Science: Theoretically - Nasa cops out/ Apes and inequality/ Tonga's fatties/ Genes and tonguetwisters
They caught it, but they're not throwing it back. Nasa has decided not to re-release the solar observation satellite which was hauled back on board the space shuttle Columbia last week. The seven-hour recovery mission followed the satellite's failure to work when it was released the first time. But after "considerable debate" Nasa decided on Sunday that there is not enough fuel left to do it again. There was a tentative plan to let the Spartan satellite free for 18 hours - less than half the time it was meant to operate - but ground control said no. "If you were deploying a brand new, fresh spacecraft, you wouldn't do it under those circumstances," explained mission operations director Lee Briscoe. The astronauts were philosophical: "After all, the sun will still be there and we don't want to risk losing the satellite altogether," said Winston Scott.
While we report (right) on changing legislation for great apes in Britain, the closure of a primate laboratory in the US has annoyed scientists and critics, Nature reports. The Laboratory for Experimental Medicine and Surgery in Primates - acronymed, bizarrely, Lemsip - will shut down at the end of December after the Aaron Diamond Aids Research Center decided not to buy it. But the facility's 28 chimpanzees will be transferred to one in Coulston, New Mexico, which has upset animal rights activists.
Deadlier than the Bomb? Dr Robert Scragg of Auckland University commented yesterday that fatty cuts of meat exported to the Pacific Islands are causing more health woes and early deaths among islanders than nuclear testing. Scragg recently returned from a World Health Organisation consultancy to Tonga, where he reviewed diabetes and heart disease rates, and advised on prevention programmes. More than 70 per cent of Tongans suffer from health problems related to bad diet, including heart disease and obesity: deaths from heart disease are 50 per cent higher than a decade ago, and they also have one of the highest diabetes rates in the world; it has risen fourfold since 1971. But the Tongan government cannot afford dialysis treatment for those with kidney failure.
Sweets, alcohol, white bread and fast foods have become regular fare for Pacific Islanders, whose ancestors lived on a healthy, vitamin-packed diet of fresh fish, fruit and vegetables. However, Peter Gianotti, of New Zealand's Meat Producers Board, said New Zealand offers a range of cuts and countries choose what they can afford. "It's a question of people's incomes and what represents value to them," he said.

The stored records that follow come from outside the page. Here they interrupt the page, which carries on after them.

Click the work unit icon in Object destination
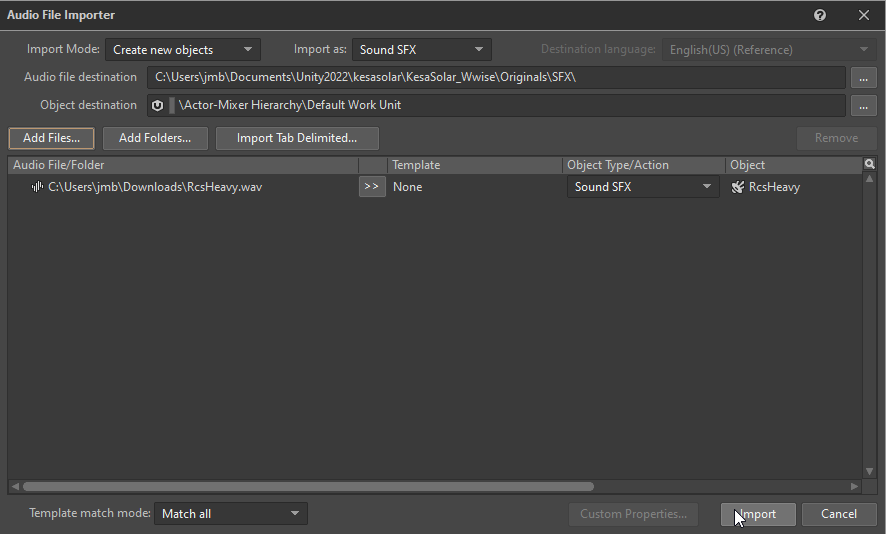Viewport: 886px width, 534px height. click(x=158, y=105)
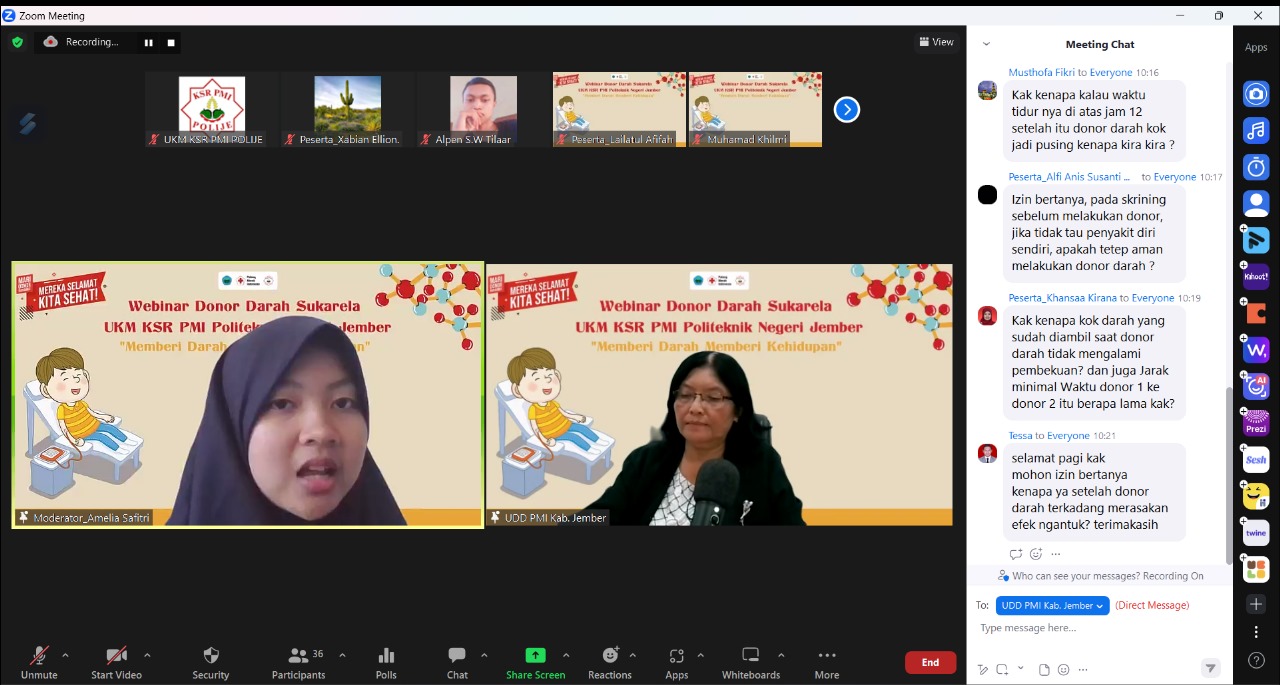Screen dimensions: 1280x685
Task: Stop the cloud recording
Action: [x=170, y=42]

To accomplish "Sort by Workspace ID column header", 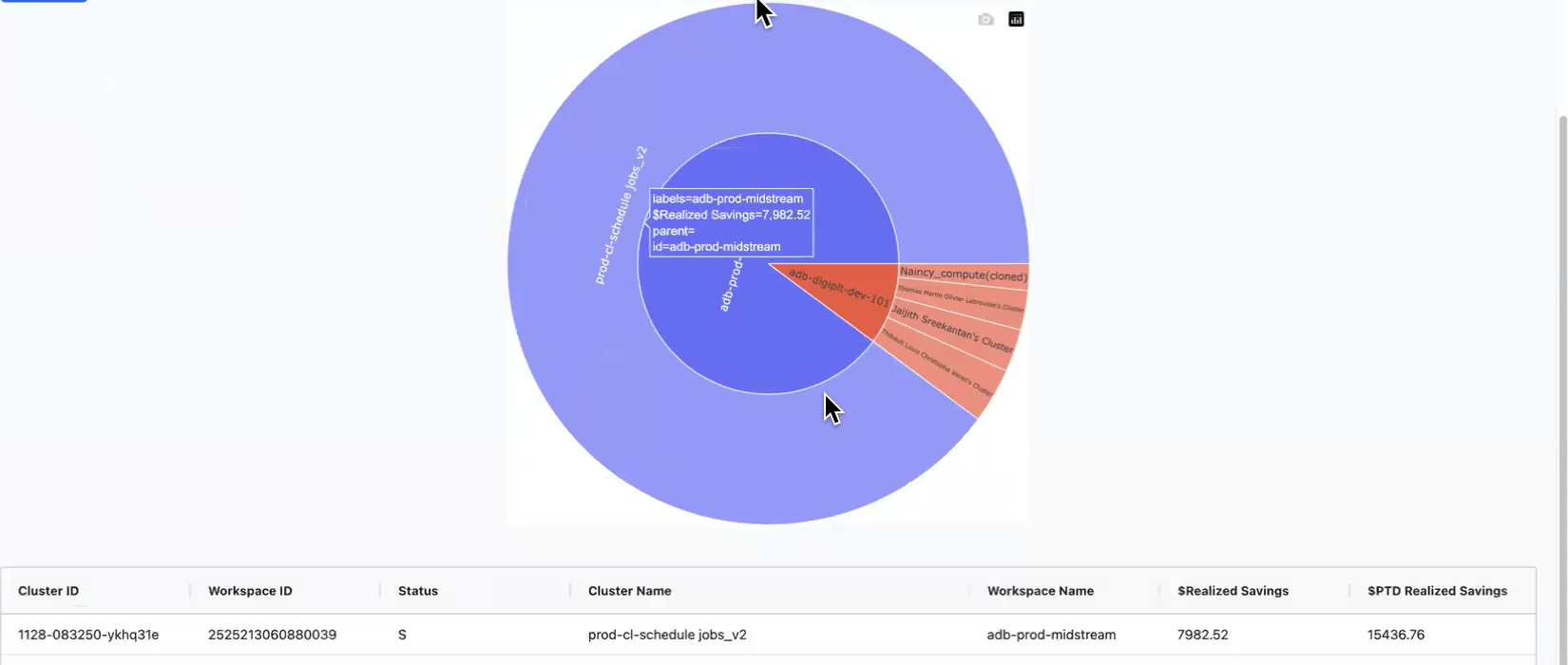I will tap(250, 591).
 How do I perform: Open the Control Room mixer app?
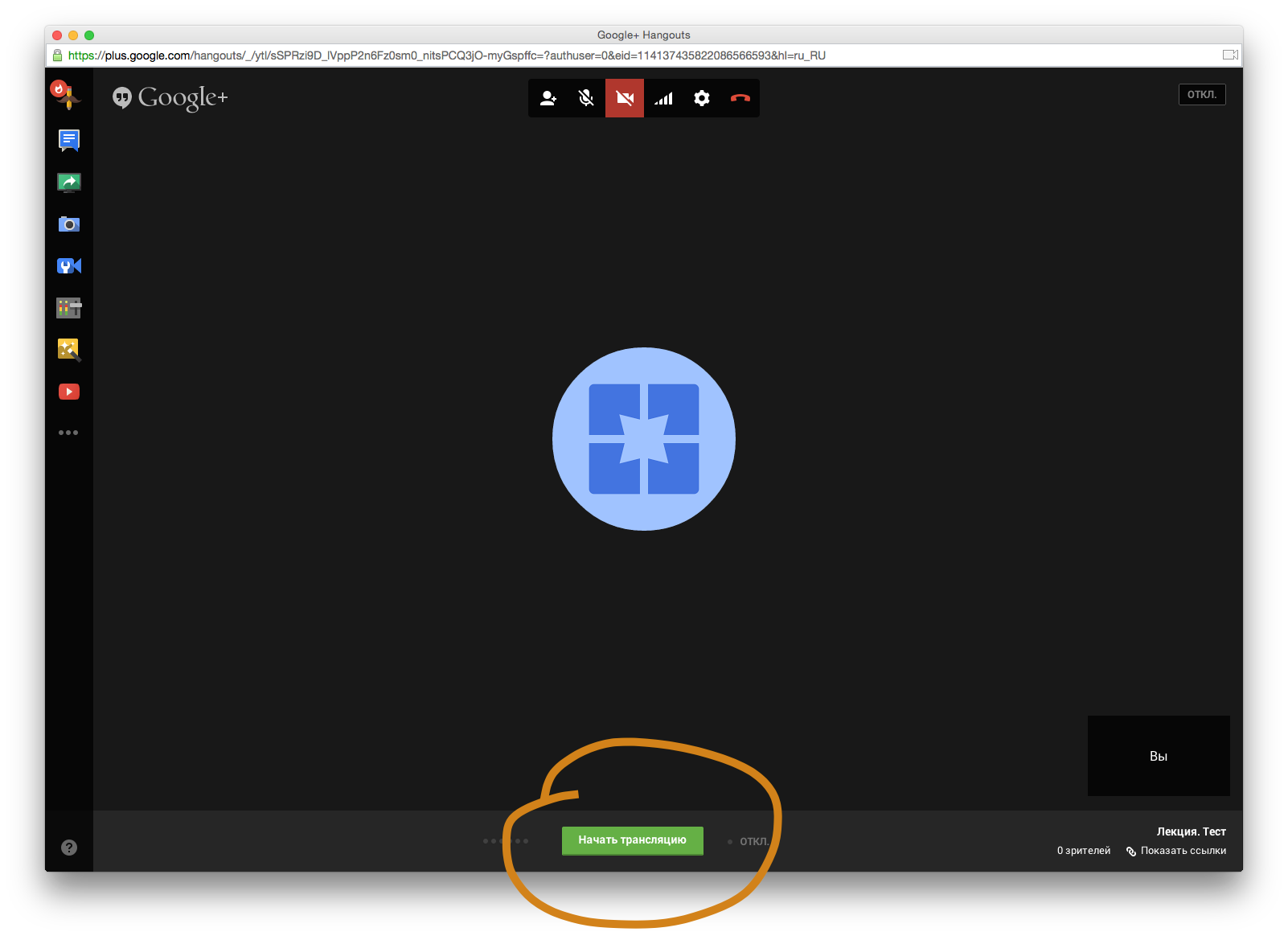(x=69, y=308)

Still, the King of Tonga has personally tried to set an example for his people - dieting and exercising to shed 68kg of his former 200-kg weight, and leading a national weight-loss competition.
Here's the really worrying thing about gene research: a team at the Department of Medical Microbiology and Immunology at the University of Alberta say it can play havoc with spellcheckers.
In a letter to Nature, they comment: "We are concerned by the profligate habit of assigning three-letter names to genes and their corresponding proteins ... there is a tendency for such names to lack vowels, thus rendering their pronunciation inscrutable." They point to "Lck" - for the protein tyrosine kinase. Well, how would you pronounce it? And, they note: "Many of us struggle to reconcile euphony with civility when faced with the likes of Crk, Drk or Suc." Hmm.